I recently presented a Full Day Tech Event on Autonomous databases (ADB) for the North India Chapter of All India Oracle User Group. Since most of the attendees were Database Administrators, it was important to cover technical aspects of ADB. While Oracle doesn’t publicize the Internals of ADB, I spoke about some of my experiences based on many of POC’s.

Many DBA’s still assume that 18c Database is Autonomous? Therefore it is Important to know What is Autonomous Database and What it is not? First thing to note is that 18c is not Autonomous. 18c is just like any other Oracle Database. Autonomous uses the features of Oracle Database 18c, plus 12c, plus 11g, plus 10g and so on. Autonomous Database ensures that all these features work together. So, 18c is one of the Building Blocks of 18c. Autonomous uses all the features that Oracle Developed for almost 2 decades. The other important underlying technology is Oracle Exadata, which is the fastest Oracle Database Machine with redundancy built-in at each layer. Again, Oracle had been working on many features that makes this machine a powerful database machine, in terms of Performance, Reliability and Scalability. The Journey had been long from Smart Scans to Direct-to-wire protocol to Smart Fusion Block Transfer and the enhancements continue. One important thing to note is – Customers do have an option to move to 18c on Exadata within their own Data Centre. Then does it mean, this combination is Autonomous? The answer is NO. The two components are critical, but what makes it Autonomous is the Cloud Automation with Machine Learning.

During the session, I covered the Performance features and the way Oracle controls resource utilization. The topic that came up was Oracle Database Resource Managers. Database Administrators were more inquisitive to know more about this and how it is been implemented in ADB.

Resource Manager-

Resource Managers or Consumer Groups or Service names are the integral part of Autonomous Databases as they manage the workload based on the performance characteristics of the Application.

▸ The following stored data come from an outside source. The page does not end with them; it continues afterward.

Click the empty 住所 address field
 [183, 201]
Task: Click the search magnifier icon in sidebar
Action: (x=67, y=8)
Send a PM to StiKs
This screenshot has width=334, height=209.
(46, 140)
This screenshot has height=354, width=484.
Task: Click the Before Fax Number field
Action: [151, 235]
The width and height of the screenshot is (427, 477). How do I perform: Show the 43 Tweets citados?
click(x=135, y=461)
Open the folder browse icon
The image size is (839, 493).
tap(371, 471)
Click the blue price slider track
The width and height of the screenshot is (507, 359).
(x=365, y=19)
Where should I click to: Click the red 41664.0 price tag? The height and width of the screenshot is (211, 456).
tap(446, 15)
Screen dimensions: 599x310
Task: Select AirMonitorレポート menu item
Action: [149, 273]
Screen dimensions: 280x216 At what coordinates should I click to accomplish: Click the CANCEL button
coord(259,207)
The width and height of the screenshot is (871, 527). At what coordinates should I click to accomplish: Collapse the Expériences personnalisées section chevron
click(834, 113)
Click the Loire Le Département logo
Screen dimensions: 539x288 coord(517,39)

For example, in an Autonomous Data Warehouse there are 3 pre-created Service Names. These are –

HIGH – Highest Resources and Lowest Concurrency. Maximum Queries that can run are 3.

MEDIUM – Less Resources and High Concurrency. Maximum Queries would depend upon the number of OCPU’s.

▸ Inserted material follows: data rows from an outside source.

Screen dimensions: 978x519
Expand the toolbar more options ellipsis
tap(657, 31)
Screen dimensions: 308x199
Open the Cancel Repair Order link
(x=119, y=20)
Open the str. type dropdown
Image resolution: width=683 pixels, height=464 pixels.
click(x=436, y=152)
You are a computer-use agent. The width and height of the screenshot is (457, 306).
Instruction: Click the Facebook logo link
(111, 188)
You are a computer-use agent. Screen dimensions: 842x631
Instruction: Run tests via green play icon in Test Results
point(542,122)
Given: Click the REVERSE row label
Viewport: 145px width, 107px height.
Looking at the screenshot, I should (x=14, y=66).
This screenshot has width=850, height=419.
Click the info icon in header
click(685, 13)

LOW – Least resources and Highest Concurrency. Maximum Queries – twice the number of OCPU’s and therefore, would depend upon the number of OCPU’s.

Autonomous Transaction Processing (ATP) introduced a new Service – PARALLEL. In the context of ATP, the definition for HIGH, MEDIUM and LOW is different that in ADW. I will cover these in other blog post.

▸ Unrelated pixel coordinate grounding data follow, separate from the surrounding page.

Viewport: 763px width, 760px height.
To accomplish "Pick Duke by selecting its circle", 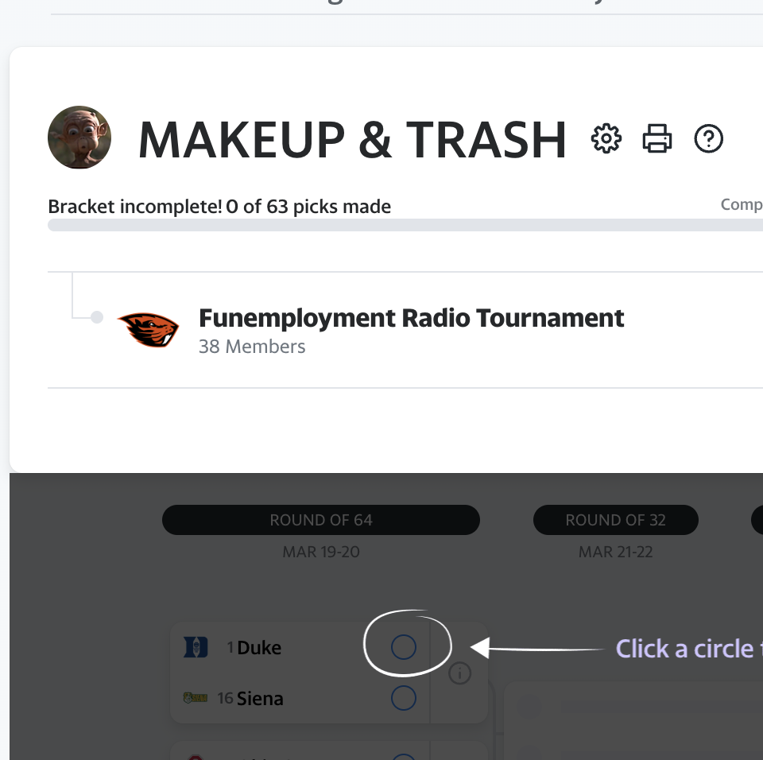I will 404,648.
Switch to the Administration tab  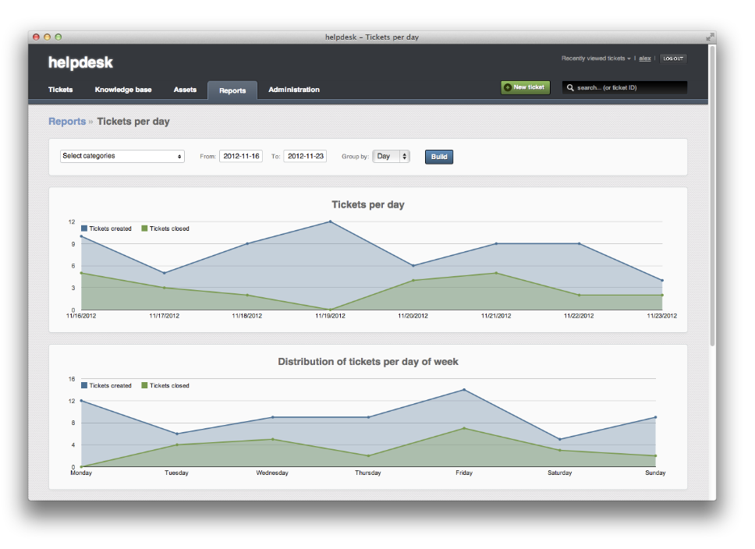(294, 90)
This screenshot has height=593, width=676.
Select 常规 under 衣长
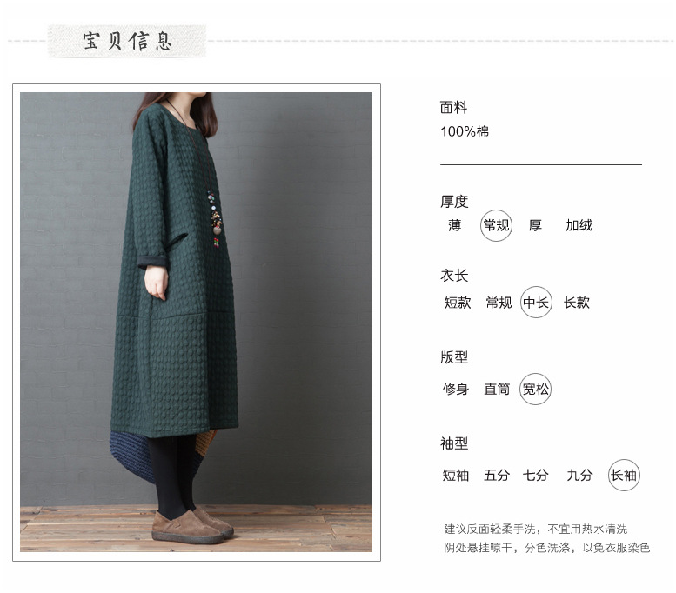click(x=499, y=303)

Now, the game becomes more interesting with HIGH and MEDIUM Consumer Groups. While the maximum number of Queries that can run from HIGH is 3 but with concurrency i.e. with concurrent Queries running from MEDIUM and LOW, this number can be less than 3. Same is the case with MEDIUM. With MEDIUM, the maximum numbers would depend on the number of OCPU’s, but actual concurrent queries that can run below the maximum allowed would depend upon the queries running from other consumer groups. For LOW, it is twice the number of OCPU’s and is irrespective of number of queries running from other consumer groups. All these are managed efficiently by pre-configured Resource Managers. Resource Manager, as the name implies, manages the resources. When the load on the system is light, there is very little need for managing the resources. However, as the load increases and system becomes more busy, managing the resources become more important. One of the Primary Goal of Autonomous Database is to ensure consistent performance (always). Therefore, these restrictions. However, as mentioned earlier, other than HIGH, the maximum for other consumer groups depends upon the number of OCPU’s. So, if you have a highly concurrent environment or during peak load with high concurrency, you can scale up more OCPU’s and scale down as well. By the way, Scaling OCPU’s UP and DOWN is Online and is irrespective of the Storage. Let me digress for a moment here. In case of Autonomous Database, if you need additional Storage, you can add it Online and this increase does not mandate adding OCPU’s. Same with the OCPU’s, you don’t need to add Storage. Both are independent. This is not the case with the competition. For example, with AWS Redshift or Microsoft SQL Data Warehouse, since these technologies work on Shared Nothing Architecture, additional Storage means adding more OCPU’s as well. What this means is – Even if you have good amount of CPU resources available and need is to add only the Storage, you will have to add a compute node as well. A storage without a compute is like a DEAD duck. It does nothing on disk unless connected to a Compute Mode.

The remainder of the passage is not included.